Григерек, сидевший через два стола от Майора, громко закашлял, и Майор, глянув в том направлении, почему-то умолк.

— Лучше бы Софи тебе вместо ракушек сразу привезла лишаев, — сказал Перк Магиерке. — Корабль тогда будет в точности как настоящий, а потеря скорости в витрине ему не повредит.

Богдан громко рассмеялся.

— Мой батя говаривал: кто остер на язык — тот ндравом не вышел, — бросил Магиерка. Но Перк сидел за столом неподвижный, нахохлившийся, как василиск, только хитроватые глазки светились беззвучным внутренним смехом.

Вошла директриса с букетом в руке, за ней — Виргиния и Агея. Обедающие в ожидании смолкли; знакомая всем процессия направилась к столу, за которым сидел ревизор Фильц. Администрация дома поздравляет его с сегодняшней круглой датой, желает ему крепкого здоровья, хорошего настроения и многих лет заслуженного и, главное, приятного отдыха… На столе перед ошеломленным Фильцем появилась бутылка вина, коробка виргинских сигар, Агея побежала за вазочкой для букета.

Фильц встал, вытянувшись в струнку, он сильно побледнел, в глазах его явственно отразилась драма великого момента, с каменной серьезностью он глубоко поклонился и даже сам не заметил, как поцеловал руку директрисе.

— Это… это происки, это нож в спину самоуправлению, — проговорил, заикаясь от возмущения, Майор; он искал поддержки у Богдана. — Никто со мной не консультировался по вопросу празднования юбилея Фильца: как теперь будет выглядеть правление в глазах рядовых обитателей Иерусалимки?.. — Он встал и, подойдя к соседу Фильца по комнате, уточнил возраст юбиляра.

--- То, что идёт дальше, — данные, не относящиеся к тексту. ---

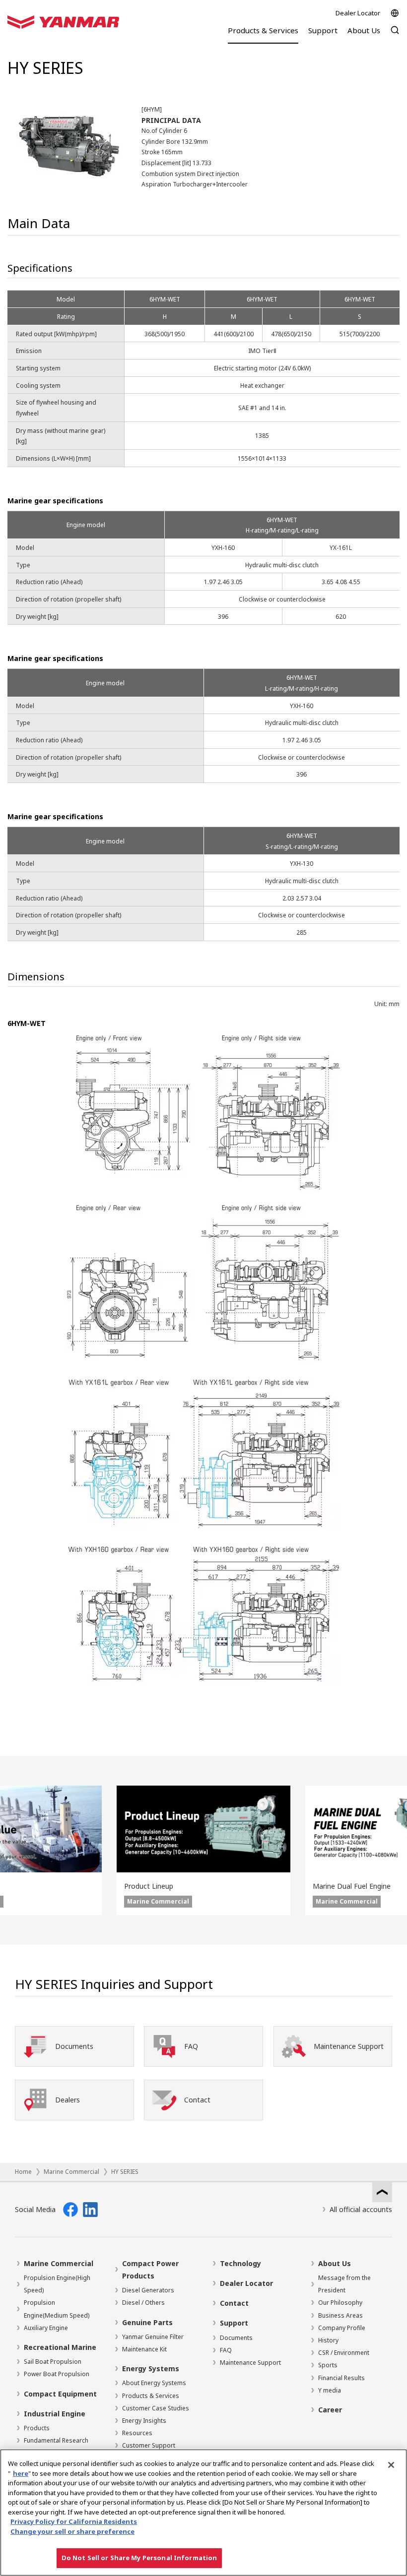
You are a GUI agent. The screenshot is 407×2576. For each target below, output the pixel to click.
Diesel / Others (143, 2302)
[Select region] (395, 13)
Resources (137, 2433)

— Дорогой наш сотоварищ! — обратился он к Фильцу, на ходу сочиняя речь. — От имени нашего правления я с удовольствием присоединяюсь к ряду поздравляющих по случаю столь радостного события. Семьдесят пять лет — мужественный возраст и… и… радостный. Академик Богомолец знает алтайцев, которые в гористых районах Гималаев живут до ста тридцати лет. Один из них в сто семь лет родил — то есть, я хотел сказать произвел — здорового младенца, по порядку, кажется, тридцать шестого, хотя и от целого ряда жен. И, таким образом, я от имени и по поручению нашего правления желаю вам провести под недреманным оком нашего самоуправления еще долгие годы: залогом того являются хорошие бытовые условия, калорийно насыщенное и разнообразное меню, за которым бдительно следит наше правление через посредство комиссии по вопросам питания… Я хочу подчеркнуть в этот знаменательный для вас день, что правление сделает все, чтобы ваш покой и дальнейшие многие лета протекали к полному удовлетворению всех нас.

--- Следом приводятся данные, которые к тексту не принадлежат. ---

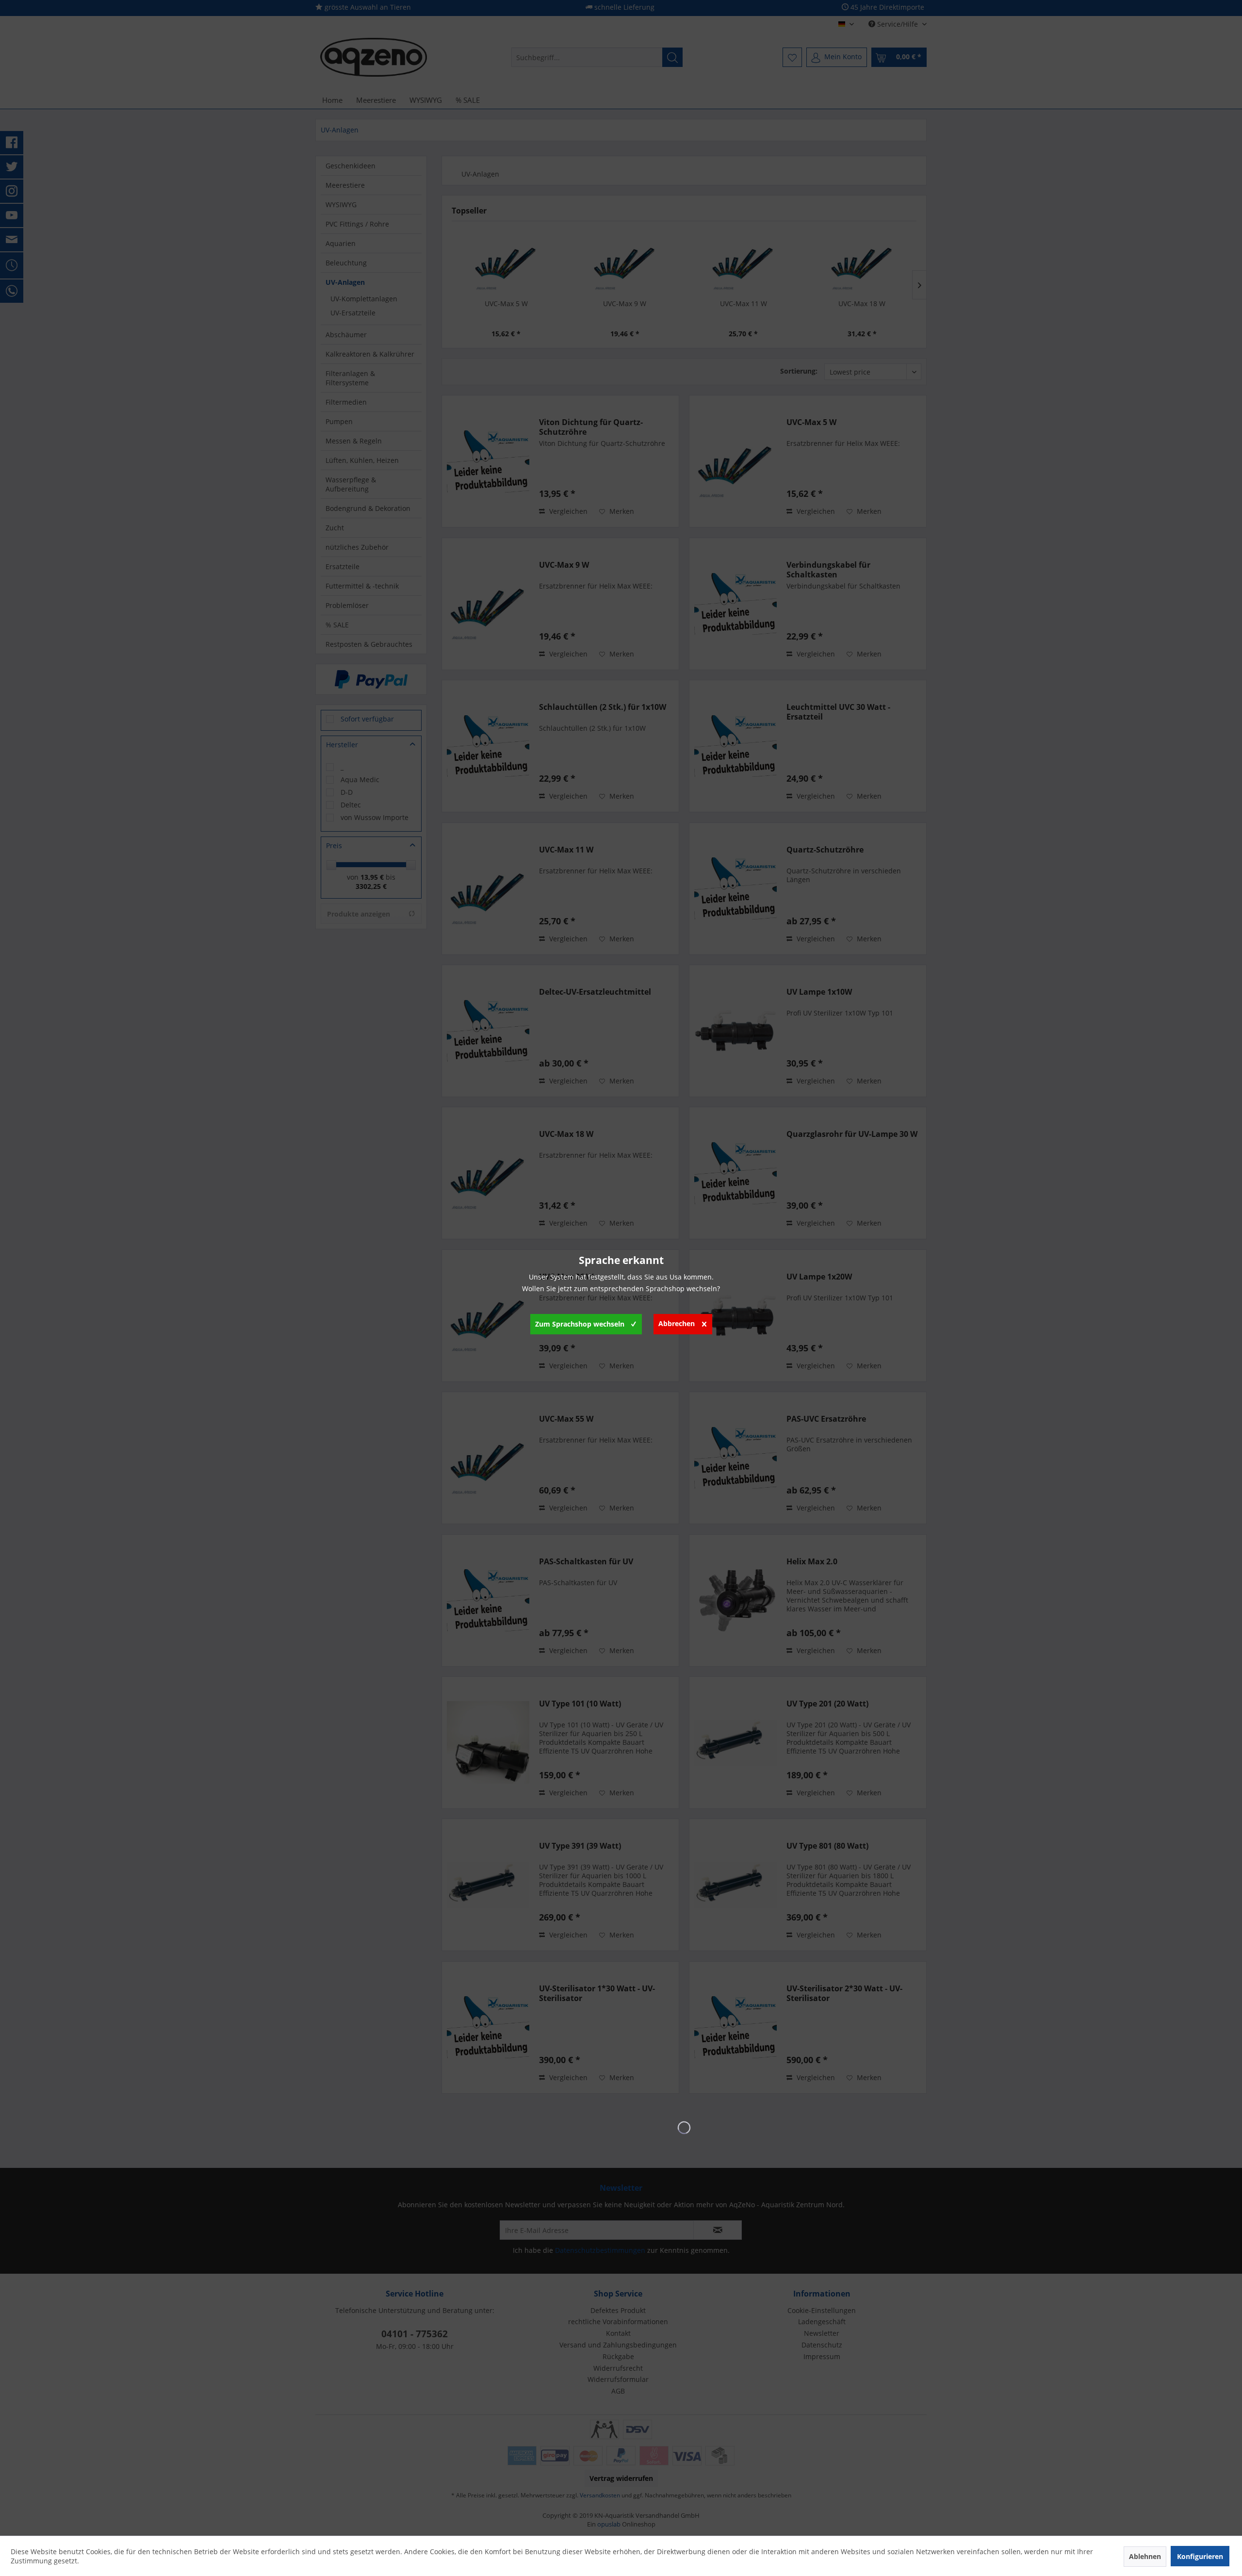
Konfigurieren (1200, 2556)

— Лучшего подарка, чем эти золотые слова, он, право же, не мог получить, — сказала Сандра бабусе Крапковой; бабуся кивнула и вытерла заплаканные глаза. Чьи-то руки зааплодировали, прочие присоединились: только Григерек, настороженно следивший за речью Майора, воздержался от этого знака одобрения.

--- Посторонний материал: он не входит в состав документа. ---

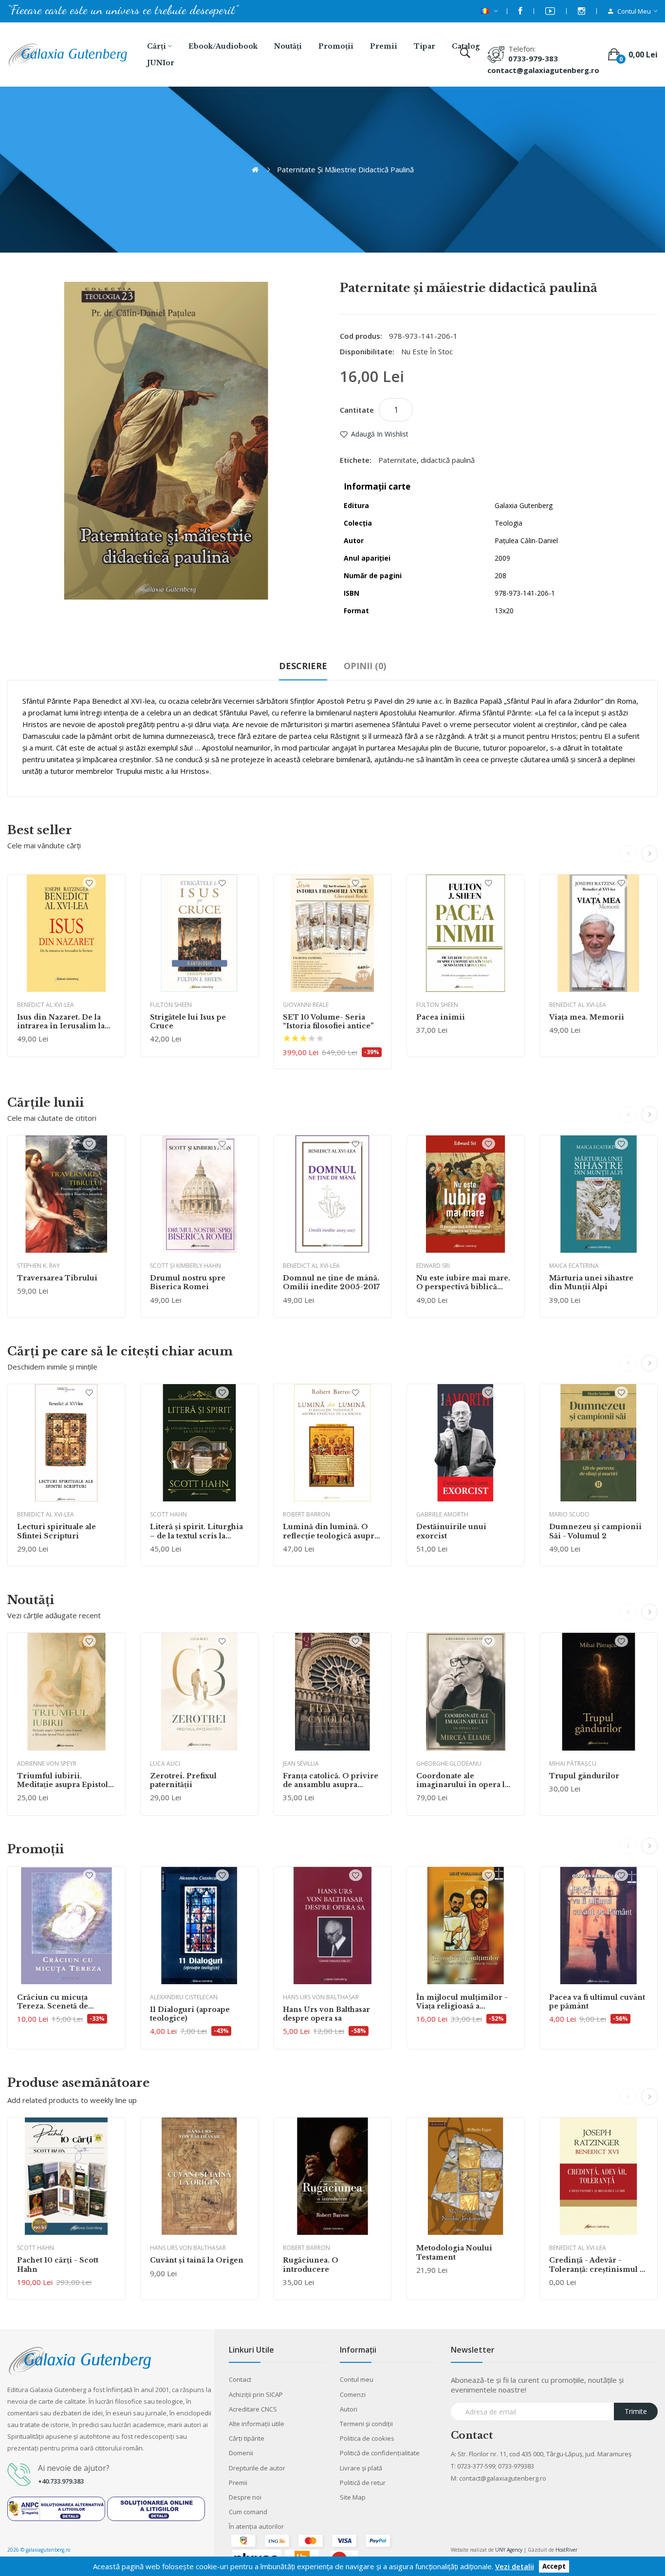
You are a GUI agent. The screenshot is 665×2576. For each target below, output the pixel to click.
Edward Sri (433, 1265)
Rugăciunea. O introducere (310, 2264)
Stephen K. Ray (38, 1265)
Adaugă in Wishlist (379, 433)
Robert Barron (306, 1514)
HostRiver (566, 2549)
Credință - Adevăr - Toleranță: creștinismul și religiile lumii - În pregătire (597, 2264)
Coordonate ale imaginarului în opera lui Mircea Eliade (464, 1780)
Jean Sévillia (301, 1763)
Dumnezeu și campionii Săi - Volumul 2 (595, 1531)
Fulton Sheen (171, 1005)
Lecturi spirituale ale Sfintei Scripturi (56, 1531)
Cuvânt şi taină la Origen (196, 2260)
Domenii (241, 2452)
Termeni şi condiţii (366, 2423)
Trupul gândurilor (584, 1776)
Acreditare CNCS (253, 2409)
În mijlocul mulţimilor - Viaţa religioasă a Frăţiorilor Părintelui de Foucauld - (462, 2001)
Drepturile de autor (257, 2468)
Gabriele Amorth (442, 1514)
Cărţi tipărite (246, 2438)
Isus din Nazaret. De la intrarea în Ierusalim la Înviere (61, 1021)
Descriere (303, 666)
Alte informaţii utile (256, 2423)
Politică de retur (363, 2482)
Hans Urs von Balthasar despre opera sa (326, 2014)
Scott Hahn (168, 1514)
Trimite (636, 2411)
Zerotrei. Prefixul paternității (183, 1780)
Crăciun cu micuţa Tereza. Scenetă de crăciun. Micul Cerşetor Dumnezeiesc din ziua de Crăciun (65, 2001)
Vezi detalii (514, 2566)
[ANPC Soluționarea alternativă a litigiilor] (56, 2508)
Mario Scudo (569, 1514)
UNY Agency (508, 2549)
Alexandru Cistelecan (184, 1997)
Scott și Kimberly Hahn (185, 1265)
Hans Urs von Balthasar (321, 1997)
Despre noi (245, 2497)
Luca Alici (165, 1763)
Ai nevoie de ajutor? (74, 2468)
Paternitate (397, 460)
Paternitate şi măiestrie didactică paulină (345, 169)
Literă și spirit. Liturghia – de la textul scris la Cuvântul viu (196, 1531)
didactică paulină (448, 460)
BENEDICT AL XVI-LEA (45, 1005)
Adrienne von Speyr (46, 1763)
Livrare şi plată (361, 2468)
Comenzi (353, 2394)
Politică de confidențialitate (380, 2452)
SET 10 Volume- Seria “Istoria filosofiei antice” (328, 1021)
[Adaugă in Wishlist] (89, 883)
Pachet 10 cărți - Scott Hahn (57, 2264)
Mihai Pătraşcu (572, 1763)
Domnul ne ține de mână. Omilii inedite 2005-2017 (331, 1282)
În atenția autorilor (256, 2526)
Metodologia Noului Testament (454, 2252)
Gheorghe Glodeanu (448, 1763)
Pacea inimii (440, 1017)
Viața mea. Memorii (586, 1017)
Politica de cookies (367, 2438)
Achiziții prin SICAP (256, 2394)
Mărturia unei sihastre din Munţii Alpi (591, 1282)
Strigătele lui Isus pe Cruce (188, 1021)
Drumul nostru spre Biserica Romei (187, 1282)
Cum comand (248, 2511)
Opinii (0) (365, 666)
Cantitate (357, 410)
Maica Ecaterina (574, 1265)
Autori (348, 2409)
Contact (240, 2379)
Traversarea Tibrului (57, 1278)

Юбиляр вдруг проявил активность, какой не запомнили старожилы! Едва кончился обед, он настоял, чтобы составили вместе три стола. Несмотря на протесты приглашенных им соседей, он откупорил подаренную бутылку, собственноручно наливал всем вокруг, вернул монахинь, уже направившихся к выходу, требовал еще привести Бернарду и сестру Итку, и всех, кого только смогут разыскать.

— Вы же не Христос в Кане Галилейской, пан ревизор, — ужасался Магиерка, видя, как Фильц собирается из одной бутылки напоить пятнадцать человек. Директриса, сознавая безвыходность положения, послала на кухню за вином, и тогда последняя неполная рюмка досталась виновнику торжества. Все пили гамзу, у гостей после обеда закрывались глаза, Фильц в растрепанных чувствах предлагал виргинские сигары из коробки даже старушкам. Для пущей торжественности он застегнул воротничок и сидел во главе стола, прямой, как председатель юбилейной сессии; вытянутой левой рукой он жестом полководца сжимал край стола, солидным движением правой поднимал рюмку.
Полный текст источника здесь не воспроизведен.